Jake: Yeah. I've heard it described that art is the thing that speaks to the unconscious. Like when you create it, it's your unconscious speaking and when you're internalizing it, you can't quite put into words what you're experiencing, but it's felt deeply.

Ilan: Yeah. I think it happens to me many times that I look at something and it does something to me, whether it's good or bad, or just evokes a memory, does something. When the feeling comes up, you know, you feel something it's hard to explain many times. It's just there, there's like this mystery of things happening within your mind that are influencing what you see, what you hear, et cetera.

And art has been with us since the stone age, I think, you know, cave drawings and all that. [00:02:00] 

Jake: So before we get into what you're creating, I think we really got to give a good definition for the people of, what is provenance?

Ilan: So provenance is a fancy word of saying, how do I know that this is real? Art has been with us for thousands of years and some art pieces are old, they've been in different hands. When somebody purchases, something like that. They want to know that it is the original. And the provenance is this logical tree that tells you yes, it came from this person to this person and we track the sale.

And now we know that Leonardo made that or Warhol made it, or my nephew made it. You know, all of those things are, uh, equally important, I think to all people. But provenance is the ability to know if something is real or not.

Jake: I can see a clear benefit to having blockchain for this kind of thing. You know, it's verifiable, it's [00:03:00] cryptographically secured, but what has been the history of provenance? How, how have they confirmed what has been the truth telling mechanism for that? 

Ilan: Okay. So there are ways to tell if something is true or not, and there are people that's their business.

And they have companies, provenance companies. So if you let's say you want to buy a Leonardo, you want to buy a Picasso, you want to buy something. You want to know that it's true. You just don't know. You're not sure there's no documentation to this space, not enough documentation, you can sell companies who have laboratories and they will.

## Data shown
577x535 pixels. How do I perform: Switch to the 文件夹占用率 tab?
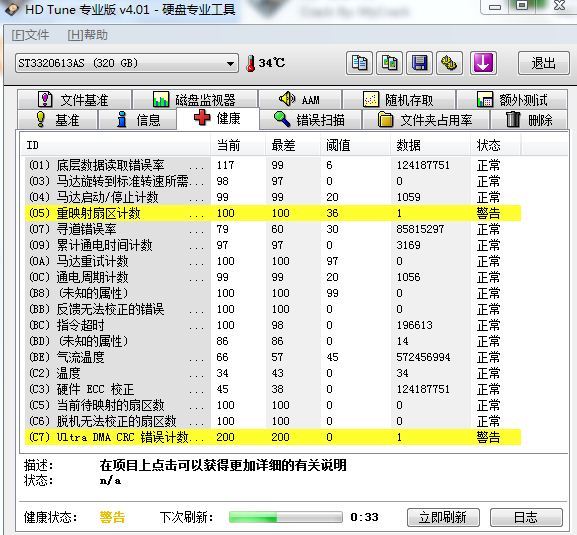point(426,120)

## Requests
1 - Reproduce, word for word, the portion of the art provenance interview between "Jake: So before" and "real or not.", inclusive.
2 - Carry on the interview about art and provenance from the point at which it stops.

## Answers per task
1 -
Jake: So before we get into what you're creating, I think we really got to give a good definition for the people of, what is provenance?

Ilan: So provenance is a fancy word of saying, how do I know that this is real? Art has been with us for thousands of years and some art pieces are old, they've been in different hands. When somebody purchases, something like that. They want to know that it is the original. And the provenance is this logical tree that tells you yes, it came from this person to this person and we track the sale.

And now we know that Leonardo made that or Warhol made it, or my nephew made it. You know, all of those things are, uh, equally important, I think to all people. But provenance is the ability to know if something is real or not.

2 -
X-ray your painting. They will take paint samples. They sometimes even use carbon dating and to make sure that this is something that came from the 14th century. Oh, that's something, that's the start, the same type of, uh, of a paint that was only available since that date. So it wouldn't be before that, et cetera.

So today to remain some bits of [00:04:00] research, so to do serious provenance on a piece. It's about $19,000. If you buy a piece that cost, a million dollars, $19,000 is nothing. Of course, you can spend it. and you should. It's the right thing to do to secure investment, but most art in the world is not priced that high.

And if you love something and it was $5,000, which is alot of money. You know, I think for a piece of art, You're not going to spend $19,000 to verify. It just doesn't make sense. So all those services, which are good and accurate and nothing bad to say about them, they are really geared toward what they call the one percenters of the art world, the most expensive artists, the richest collectors and those people.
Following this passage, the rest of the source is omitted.